#### Activity:
Print, exactly and completely, the data that appears below.

—————

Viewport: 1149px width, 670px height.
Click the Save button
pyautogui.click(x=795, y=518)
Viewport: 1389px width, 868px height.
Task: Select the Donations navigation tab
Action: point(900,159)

—————

#### Finished exercise:
Viewport: 1149px width, 670px height.
Click the Save button
pyautogui.click(x=795, y=518)
Viewport: 1389px width, 868px height.
Task: Select the Donations navigation tab
Action: point(900,159)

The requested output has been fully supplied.